*What the task asks*: Extract the entries in their exact form.

-- Listed entries follows --

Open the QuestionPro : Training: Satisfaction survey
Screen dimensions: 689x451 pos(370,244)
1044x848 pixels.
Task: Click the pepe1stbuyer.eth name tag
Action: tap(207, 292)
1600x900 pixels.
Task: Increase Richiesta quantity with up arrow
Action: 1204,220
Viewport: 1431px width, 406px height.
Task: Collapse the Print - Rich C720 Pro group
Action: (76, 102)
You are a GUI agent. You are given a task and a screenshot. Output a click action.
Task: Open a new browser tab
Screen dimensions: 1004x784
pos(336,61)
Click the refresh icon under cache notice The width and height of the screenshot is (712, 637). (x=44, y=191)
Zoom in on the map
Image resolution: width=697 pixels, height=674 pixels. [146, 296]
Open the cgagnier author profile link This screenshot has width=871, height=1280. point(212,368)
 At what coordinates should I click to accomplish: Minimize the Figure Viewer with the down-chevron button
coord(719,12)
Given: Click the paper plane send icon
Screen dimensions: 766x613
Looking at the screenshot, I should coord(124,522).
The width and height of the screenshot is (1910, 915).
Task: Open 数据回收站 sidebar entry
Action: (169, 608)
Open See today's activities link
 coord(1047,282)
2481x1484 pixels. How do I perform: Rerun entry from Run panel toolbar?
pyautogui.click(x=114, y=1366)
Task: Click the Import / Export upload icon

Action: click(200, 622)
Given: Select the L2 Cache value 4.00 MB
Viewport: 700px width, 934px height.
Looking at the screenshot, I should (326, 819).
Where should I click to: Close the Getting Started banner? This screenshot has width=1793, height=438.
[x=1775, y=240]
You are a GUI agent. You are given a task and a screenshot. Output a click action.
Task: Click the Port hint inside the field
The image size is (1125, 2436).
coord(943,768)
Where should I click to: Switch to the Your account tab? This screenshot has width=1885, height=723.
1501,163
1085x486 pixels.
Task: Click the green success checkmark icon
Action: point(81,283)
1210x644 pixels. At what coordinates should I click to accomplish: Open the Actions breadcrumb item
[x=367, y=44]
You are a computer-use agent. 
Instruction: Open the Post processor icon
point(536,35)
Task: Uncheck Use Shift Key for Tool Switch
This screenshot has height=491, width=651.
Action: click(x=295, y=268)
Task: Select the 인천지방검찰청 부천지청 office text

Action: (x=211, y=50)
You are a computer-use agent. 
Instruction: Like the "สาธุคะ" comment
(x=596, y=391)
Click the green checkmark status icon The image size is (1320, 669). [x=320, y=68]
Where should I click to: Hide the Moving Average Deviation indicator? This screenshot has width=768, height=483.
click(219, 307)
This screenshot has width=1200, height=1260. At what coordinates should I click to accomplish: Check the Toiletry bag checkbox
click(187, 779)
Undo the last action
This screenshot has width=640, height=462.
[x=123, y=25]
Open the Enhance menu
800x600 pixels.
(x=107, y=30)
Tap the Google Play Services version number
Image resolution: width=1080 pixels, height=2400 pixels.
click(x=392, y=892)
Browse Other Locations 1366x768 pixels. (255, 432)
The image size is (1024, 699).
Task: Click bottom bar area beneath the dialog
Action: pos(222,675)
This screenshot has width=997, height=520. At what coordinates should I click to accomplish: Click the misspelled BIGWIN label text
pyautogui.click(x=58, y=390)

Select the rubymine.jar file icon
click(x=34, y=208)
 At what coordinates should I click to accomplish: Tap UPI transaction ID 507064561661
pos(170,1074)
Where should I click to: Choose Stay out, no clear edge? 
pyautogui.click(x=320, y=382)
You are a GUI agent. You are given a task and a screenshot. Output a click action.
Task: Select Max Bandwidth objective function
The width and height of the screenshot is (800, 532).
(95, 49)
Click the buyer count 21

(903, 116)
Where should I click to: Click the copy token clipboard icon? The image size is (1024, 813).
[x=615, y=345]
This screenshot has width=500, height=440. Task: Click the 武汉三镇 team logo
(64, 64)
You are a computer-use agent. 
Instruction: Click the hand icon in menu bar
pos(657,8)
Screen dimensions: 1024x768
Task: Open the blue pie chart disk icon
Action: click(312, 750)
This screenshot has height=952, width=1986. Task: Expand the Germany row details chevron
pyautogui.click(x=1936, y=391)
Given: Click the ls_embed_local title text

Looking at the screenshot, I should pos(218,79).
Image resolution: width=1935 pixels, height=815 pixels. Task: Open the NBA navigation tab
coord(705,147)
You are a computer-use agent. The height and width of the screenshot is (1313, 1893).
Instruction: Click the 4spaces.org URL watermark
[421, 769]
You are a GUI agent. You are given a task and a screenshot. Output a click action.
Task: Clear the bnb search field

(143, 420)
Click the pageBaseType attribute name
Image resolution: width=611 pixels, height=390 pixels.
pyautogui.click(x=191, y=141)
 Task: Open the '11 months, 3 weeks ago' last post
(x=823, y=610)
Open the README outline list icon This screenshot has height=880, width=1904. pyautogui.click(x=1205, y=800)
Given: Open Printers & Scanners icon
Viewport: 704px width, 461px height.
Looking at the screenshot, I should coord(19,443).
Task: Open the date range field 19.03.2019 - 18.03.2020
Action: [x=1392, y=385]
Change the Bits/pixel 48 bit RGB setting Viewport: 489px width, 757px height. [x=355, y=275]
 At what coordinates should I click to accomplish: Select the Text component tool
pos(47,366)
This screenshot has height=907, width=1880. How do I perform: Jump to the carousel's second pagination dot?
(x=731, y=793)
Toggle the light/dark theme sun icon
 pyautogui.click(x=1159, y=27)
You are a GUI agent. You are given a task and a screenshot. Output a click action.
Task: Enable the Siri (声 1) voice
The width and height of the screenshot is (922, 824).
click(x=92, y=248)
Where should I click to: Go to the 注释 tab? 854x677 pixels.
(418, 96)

-- Listed entries concluded --

*Answer to this exercise*:
Open the QuestionPro : Training: Satisfaction survey
Screen dimensions: 689x451 pos(370,244)
1044x848 pixels.
Task: Click the pepe1stbuyer.eth name tag
Action: tap(207, 292)
1600x900 pixels.
Task: Increase Richiesta quantity with up arrow
Action: 1204,220
Viewport: 1431px width, 406px height.
Task: Collapse the Print - Rich C720 Pro group
Action: (76, 102)
You are a GUI agent. You are given a task and a screenshot. Output a click action.
Task: Open a new browser tab
Screen dimensions: 1004x784
pos(336,61)
Click the refresh icon under cache notice The width and height of the screenshot is (712, 637). (x=44, y=191)
Zoom in on the map
Image resolution: width=697 pixels, height=674 pixels. [146, 296]
Open the cgagnier author profile link This screenshot has width=871, height=1280. point(212,368)
 At what coordinates should I click to accomplish: Minimize the Figure Viewer with the down-chevron button
coord(719,12)
Given: Click the paper plane send icon
Screen dimensions: 766x613
Looking at the screenshot, I should coord(124,522).
The width and height of the screenshot is (1910, 915).
Task: Open 数据回收站 sidebar entry
Action: (169, 608)
Open See today's activities link
 coord(1047,282)
2481x1484 pixels. How do I perform: Rerun entry from Run panel toolbar?
pyautogui.click(x=114, y=1366)
Task: Click the Import / Export upload icon

Action: click(200, 622)
Given: Select the L2 Cache value 4.00 MB
Viewport: 700px width, 934px height.
Looking at the screenshot, I should (326, 819).
Where should I click to: Close the Getting Started banner? This screenshot has width=1793, height=438.
[x=1775, y=240]
You are a GUI agent. You are given a task and a screenshot. Output a click action.
Task: Click the Port hint inside the field
The image size is (1125, 2436).
coord(943,768)
Where should I click to: Switch to the Your account tab? This screenshot has width=1885, height=723.
1501,163
1085x486 pixels.
Task: Click the green success checkmark icon
Action: point(81,283)
1210x644 pixels. At what coordinates should I click to accomplish: Open the Actions breadcrumb item
[x=367, y=44]
You are a computer-use agent. 
Instruction: Open the Post processor icon
point(536,35)
Task: Uncheck Use Shift Key for Tool Switch
This screenshot has height=491, width=651.
Action: click(x=295, y=268)
Task: Select the 인천지방검찰청 부천지청 office text

Action: (x=211, y=50)
You are a computer-use agent. 
Instruction: Like the "สาธุคะ" comment
(x=596, y=391)
Click the green checkmark status icon The image size is (1320, 669). [x=320, y=68]
Where should I click to: Hide the Moving Average Deviation indicator? This screenshot has width=768, height=483.
click(219, 307)
This screenshot has width=1200, height=1260. At what coordinates should I click to accomplish: Check the Toiletry bag checkbox
click(187, 779)
Undo the last action
This screenshot has width=640, height=462.
[x=123, y=25]
Open the Enhance menu
800x600 pixels.
(x=107, y=30)
Tap the Google Play Services version number
Image resolution: width=1080 pixels, height=2400 pixels.
click(x=392, y=892)
Browse Other Locations 1366x768 pixels. (255, 432)
The image size is (1024, 699).
Task: Click bottom bar area beneath the dialog
Action: pos(222,675)
This screenshot has width=997, height=520. At what coordinates should I click to accomplish: Click the misspelled BIGWIN label text
pyautogui.click(x=58, y=390)

Select the rubymine.jar file icon
click(x=34, y=208)
 At what coordinates should I click to accomplish: Tap UPI transaction ID 507064561661
pos(170,1074)
Where should I click to: Choose Stay out, no clear edge? 
pyautogui.click(x=320, y=382)
You are a GUI agent. You are given a task and a screenshot. Output a click action.
Task: Select Max Bandwidth objective function
The width and height of the screenshot is (800, 532).
(95, 49)
Click the buyer count 21

(903, 116)
Where should I click to: Click the copy token clipboard icon? The image size is (1024, 813).
[x=615, y=345]
This screenshot has width=500, height=440. Task: Click the 武汉三镇 team logo
(64, 64)
You are a computer-use agent. 
Instruction: Click the hand icon in menu bar
pos(657,8)
Screen dimensions: 1024x768
Task: Open the blue pie chart disk icon
Action: click(312, 750)
This screenshot has height=952, width=1986. Task: Expand the Germany row details chevron
pyautogui.click(x=1936, y=391)
Given: Click the ls_embed_local title text

Looking at the screenshot, I should pos(218,79).
Image resolution: width=1935 pixels, height=815 pixels. Task: Open the NBA navigation tab
coord(705,147)
You are a computer-use agent. The height and width of the screenshot is (1313, 1893).
Instruction: Click the 4spaces.org URL watermark
[421, 769]
You are a GUI agent. You are given a task and a screenshot. Output a click action.
Task: Clear the bnb search field

(143, 420)
Click the pageBaseType attribute name
Image resolution: width=611 pixels, height=390 pixels.
pyautogui.click(x=191, y=141)
 Task: Open the '11 months, 3 weeks ago' last post
(x=823, y=610)
Open the README outline list icon This screenshot has height=880, width=1904. pyautogui.click(x=1205, y=800)
Given: Open Printers & Scanners icon
Viewport: 704px width, 461px height.
Looking at the screenshot, I should coord(19,443).
Task: Open the date range field 19.03.2019 - 18.03.2020
Action: [x=1392, y=385]
Change the Bits/pixel 48 bit RGB setting Viewport: 489px width, 757px height. [x=355, y=275]
 At what coordinates should I click to accomplish: Select the Text component tool
pos(47,366)
This screenshot has height=907, width=1880. How do I perform: Jump to the carousel's second pagination dot?
(x=731, y=793)
Toggle the light/dark theme sun icon
 pyautogui.click(x=1159, y=27)
You are a GUI agent. You are given a task and a screenshot. Output a click action.
Task: Enable the Siri (声 1) voice
The width and height of the screenshot is (922, 824).
click(x=92, y=248)
Where should I click to: Go to the 注释 tab? 854x677 pixels.
(418, 96)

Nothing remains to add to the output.